- [TASK TO CARRY OUT]: Nothing but the lines from the start of the data through the line with "Given: Switch to the Details tab" should appear in the answer, each retyped exactly, and pictures should not.

- [Dataset records]:
BEGIN

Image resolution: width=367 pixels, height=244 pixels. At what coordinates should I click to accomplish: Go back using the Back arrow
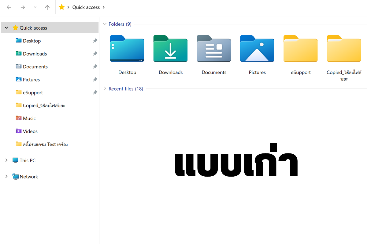(x=9, y=8)
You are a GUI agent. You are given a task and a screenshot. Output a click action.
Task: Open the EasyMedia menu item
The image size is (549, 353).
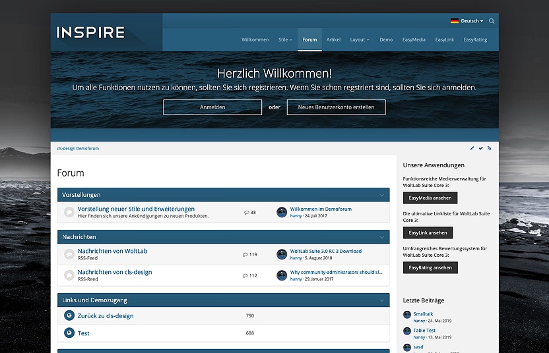coord(414,40)
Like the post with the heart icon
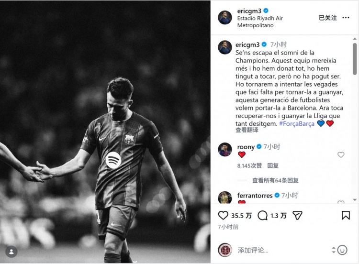 [223, 215]
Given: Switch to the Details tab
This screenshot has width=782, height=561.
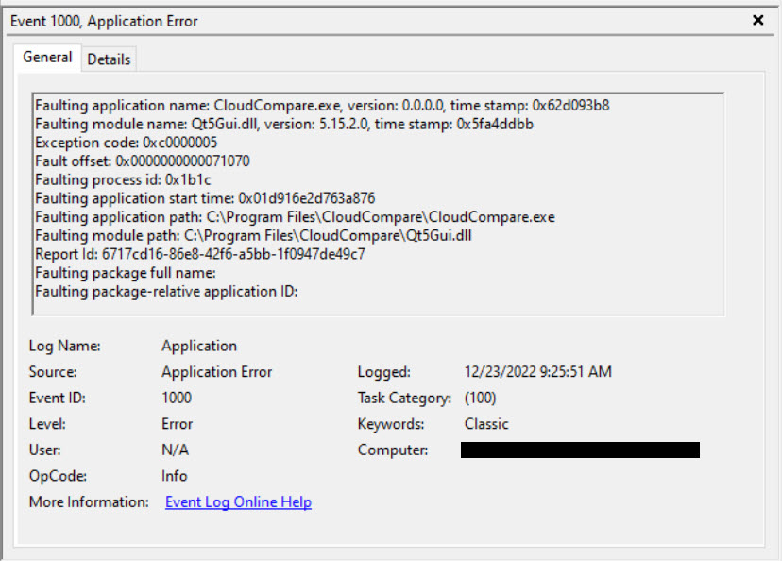Looking at the screenshot, I should pyautogui.click(x=109, y=59).
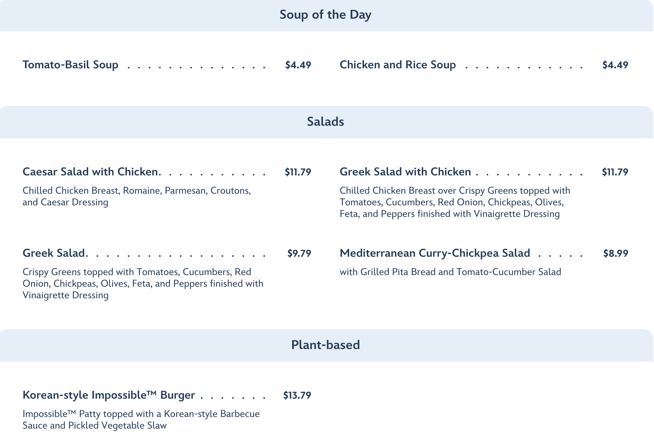The image size is (654, 436).
Task: Select the Mediterranean Curry-Chickpea Salad title
Action: 435,253
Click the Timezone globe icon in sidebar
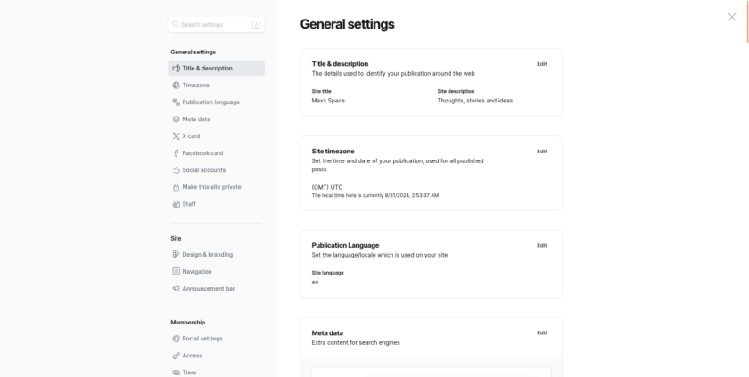Screen dimensions: 749x377 tap(176, 86)
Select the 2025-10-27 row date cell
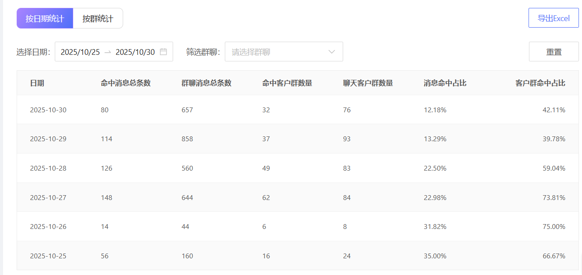This screenshot has width=582, height=275. 48,197
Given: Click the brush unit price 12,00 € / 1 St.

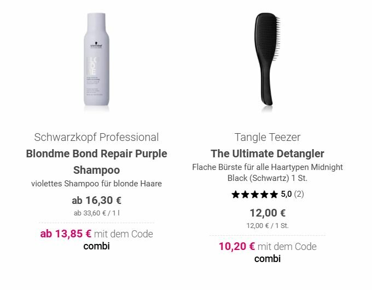Looking at the screenshot, I should tap(268, 225).
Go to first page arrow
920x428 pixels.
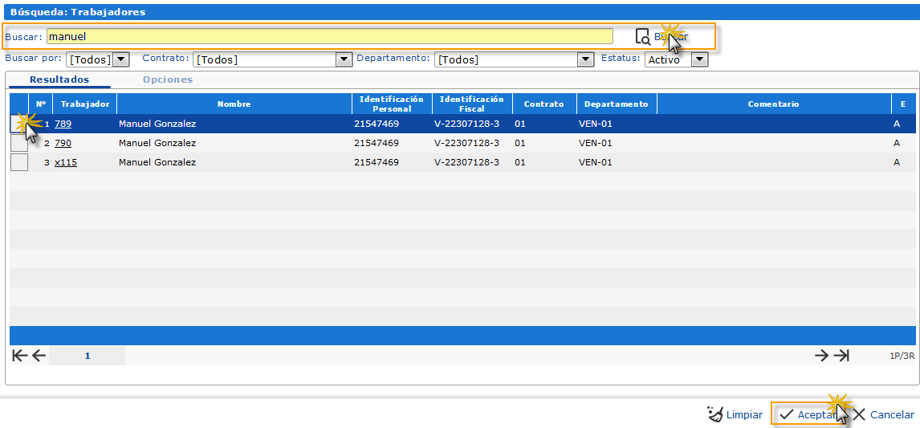point(20,356)
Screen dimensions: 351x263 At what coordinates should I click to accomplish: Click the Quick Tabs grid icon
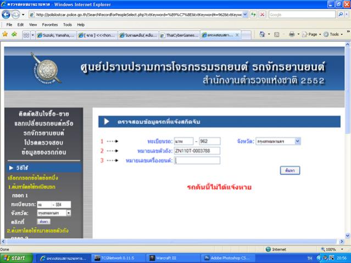tap(26, 35)
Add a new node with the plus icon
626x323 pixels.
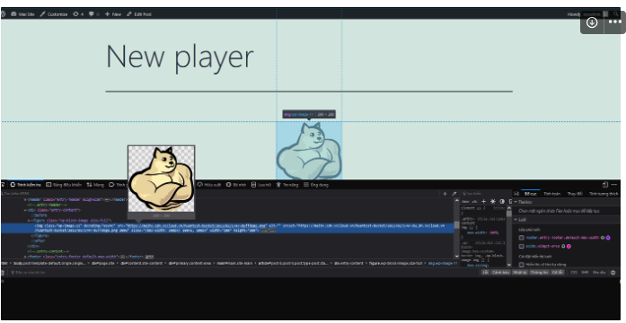pyautogui.click(x=445, y=194)
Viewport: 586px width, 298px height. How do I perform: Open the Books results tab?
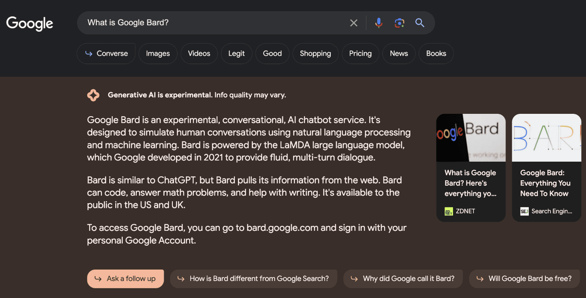[436, 53]
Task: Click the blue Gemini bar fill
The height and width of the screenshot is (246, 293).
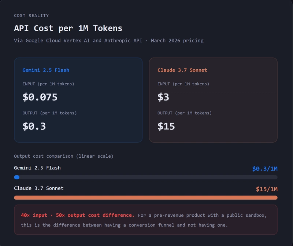Action: pos(17,177)
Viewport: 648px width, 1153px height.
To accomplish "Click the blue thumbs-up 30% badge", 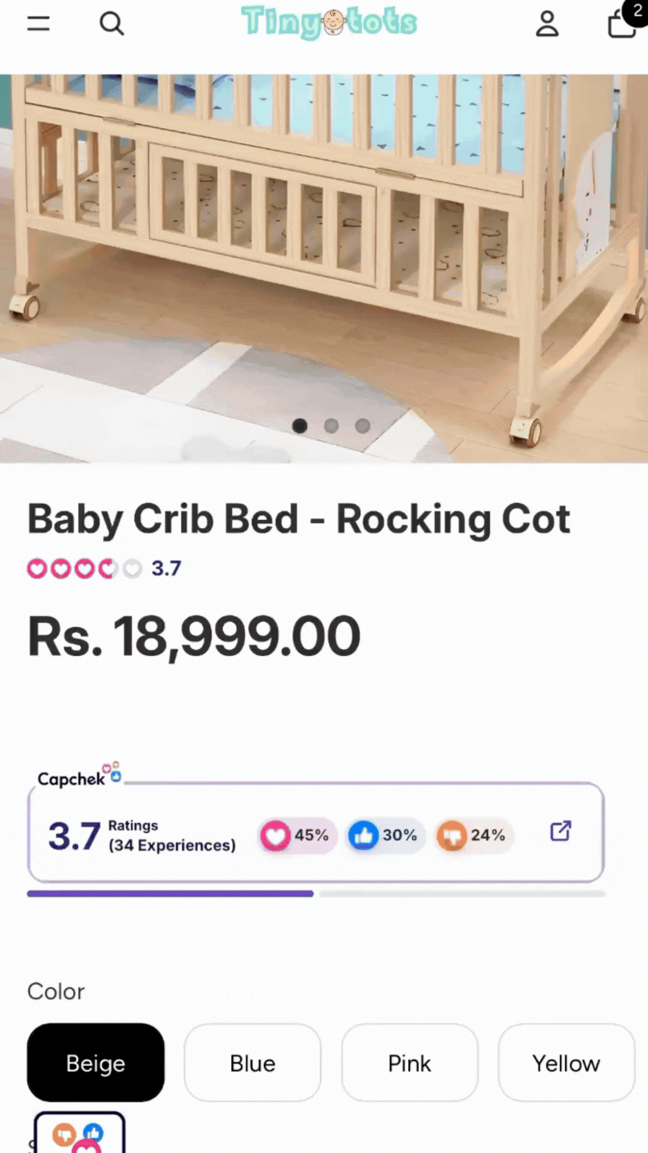I will click(385, 835).

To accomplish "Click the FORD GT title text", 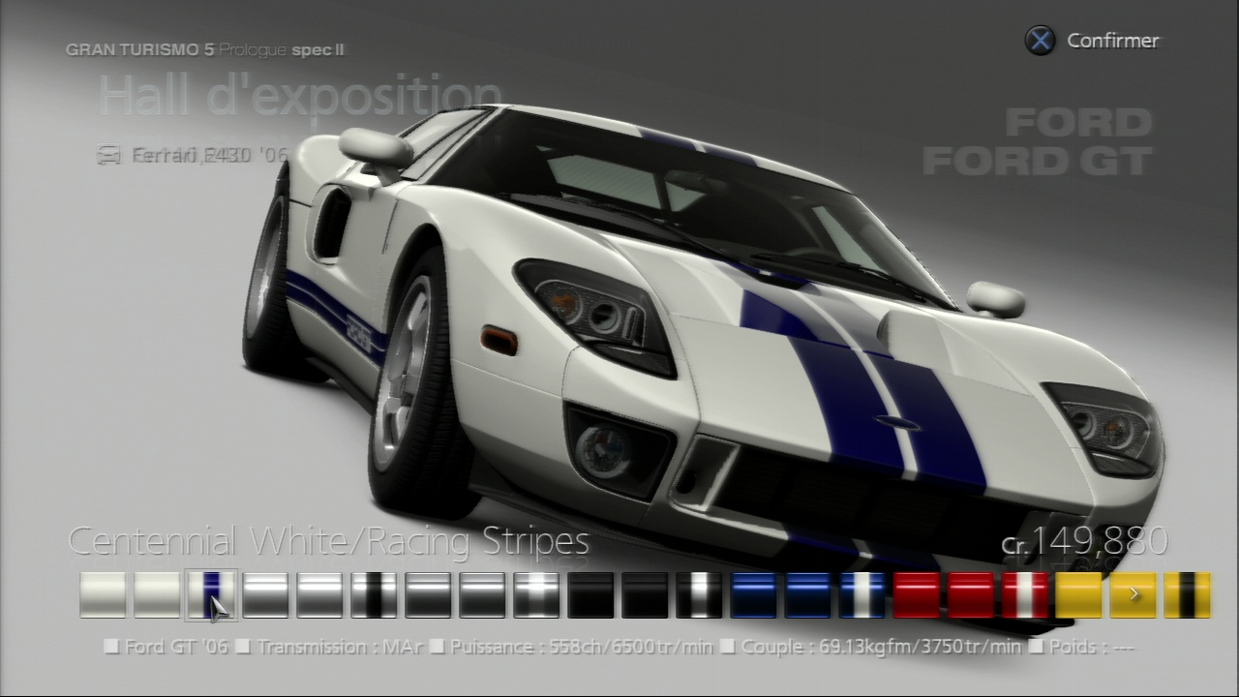I will [x=1038, y=161].
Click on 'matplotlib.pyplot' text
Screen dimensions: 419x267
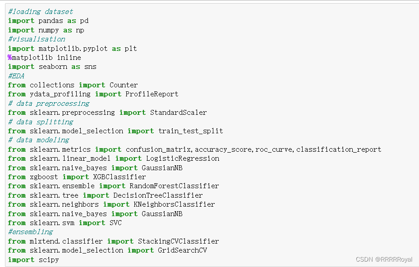73,49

END

- [RESULT OF THIS TASK]:
Image resolution: width=367 pixels, height=244 pixels. At what coordinates should I click to accomplish: Go back using the Back arrow
(x=9, y=8)
You are a GUI agent. You are given a task and a screenshot. Output a click action.
Task: Open the EasyMedia menu item
The image size is (549, 353).
coord(414,40)
Like the post with the heart icon
 [223, 215]
Given: Switch to the Details tab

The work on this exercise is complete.